Then we have this_cpu_read_stable that has even stricter requirements
on operand stability. It can be considered as a constant memory, and
now we have the means to communicate this to the compiler.

[Side note: this_cpu_read_stable is a misnomer. It should be named
raw_cpu_read_stable to reflect the operand stability, required by raw_
versions.

From the compiler standpoint, "volatiles" are not optional, they
communicate operand stability state to the compiler. I have reviewed
percpu.h many times, and the current state of operations is correct,
even if they result in the same instruction.

BTW: About that raw_smp_processor_id():

The raw_ version should stay defined as
this_cpu_read(pcpu_hot.cpu_number), while __smp_processor_id() can be
redefined to raw_cpu_read.
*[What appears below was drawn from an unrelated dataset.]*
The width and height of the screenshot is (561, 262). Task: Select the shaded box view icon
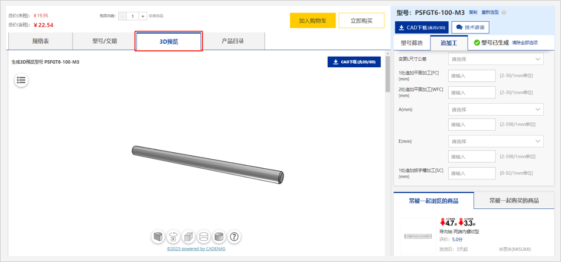coord(188,237)
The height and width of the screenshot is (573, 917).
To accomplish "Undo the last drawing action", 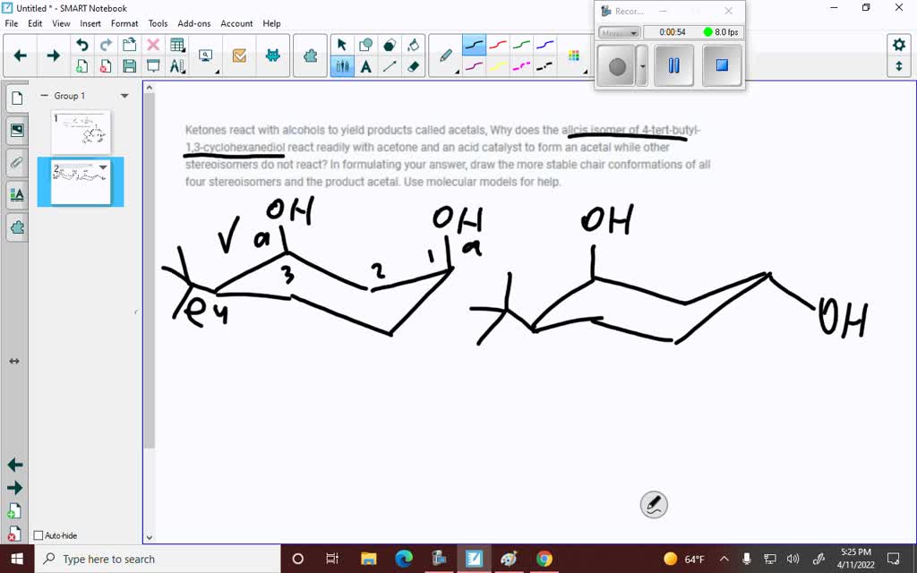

Please note the usage in
include/linux/smp.h:

#define get_cpu() ({ preempt_disable(); __smp_processor_id(); })
#define put_cpu() preempt_enable()

where preempt_disable and preempt_enable mark the boundaries of the
critical section.

Uros.

> See commit b59167ac7baf ("x86/percpu: Fix this_cpu_read()").
>
> In fact, that commit went overboard, and just added "volatile" to
> *every* percpu read.
>
> So then people complained about *that*, and PeterZ did commit
> 0b9ccc0a9b14 ("x86/percpu: Differentiate this_cpu_{}() and
> __this_cpu_{}()"), which basically made that "qual or not" be a macro
> choice.
>
> And in the process, it now got added to all the RMW ops, that didn't
> actually need it or want it in the first place, since they won't be
> CSE'd, since they depend on the input.
>
> So that commit basically generalized the whole thing entirely
> pointlessly, and caused your current confusion.
>
> End result: we should remove 'volatile' from the RMW ops. It doesn't
> do anything on x86. All it does is make us have two subtly different
> versions that we don't care about the difference.
>
> End result two: we should make it clear that "this_cpu_read()" vs
> "raw_cpu_read()" are *NOT* about interrupts. Even on architectures
> where the RMW ops need to have irq protection (so that they are atomic
> wrt interrupts also modifying the value), the *READ* operation
> obviously has no such issue.
>
> For the raw_cpu_read() vs this_cpu_read() case, the only issue is
> whether you can CSE the result.
>
> And in 99% of all cases, you can - and want to - CSE it. But as that
> commit b59167ac7baf shows, sometimes you cannot.
>
> Side note: the code that caused that problem is this:
>
> __always_inline void __cyc2ns_read(struct cyc2ns_data *data)
> {
> int seq, idx;
>
> do {
> seq = this_cpu_read(cyc2ns.seq.seqcount.sequence);
> ...
> } while (unlikely(seq != this_cpu_read(cyc2ns.seq.seqcount.sequence)));
> }
>
> where the issue is that the this_cpu_read() of that sequence number
> needs to be ordered.
>
> Honestly, that code is just buggy and bad. We should never have
> "fixed" it by changing the semantics of this_cpu_read() in the first
> place.
>
> The problem is that it re-implements its own locking model, and as so
> often happens when people do that, they do it completely wrongly.
>
> Look at the *REAL* sequence counter code in <linux/seqlock.h>. Notice
> how in raw_read_seqcount_begin() we have
>
> unsigned _seq = __read_seqcount_begin(s);
> smp_rmb();
>
> because it actually does the proper barriers. Notice how the garbage
> code in __cyc2ns_read() doesn't have them - and how it was buggy as a
> result.
>
> (Also notice how this all predates our "we should use load_acquire()
> instead of smb_rmb()", but whatever).
>
> IOW, all the "volatiles" in the x86 <asm/percpu.h> file are LITERAL
> GARBAGE and should not exist, and are due to a historical mistake.
>
> Linus

2023-10-19 08:47:21

by Peter Zijlstra

[permalink] [raw]
Subject: Re: [PATCH v2 -tip] x86/percpu: Use C for arch_raw_cpu_ptr()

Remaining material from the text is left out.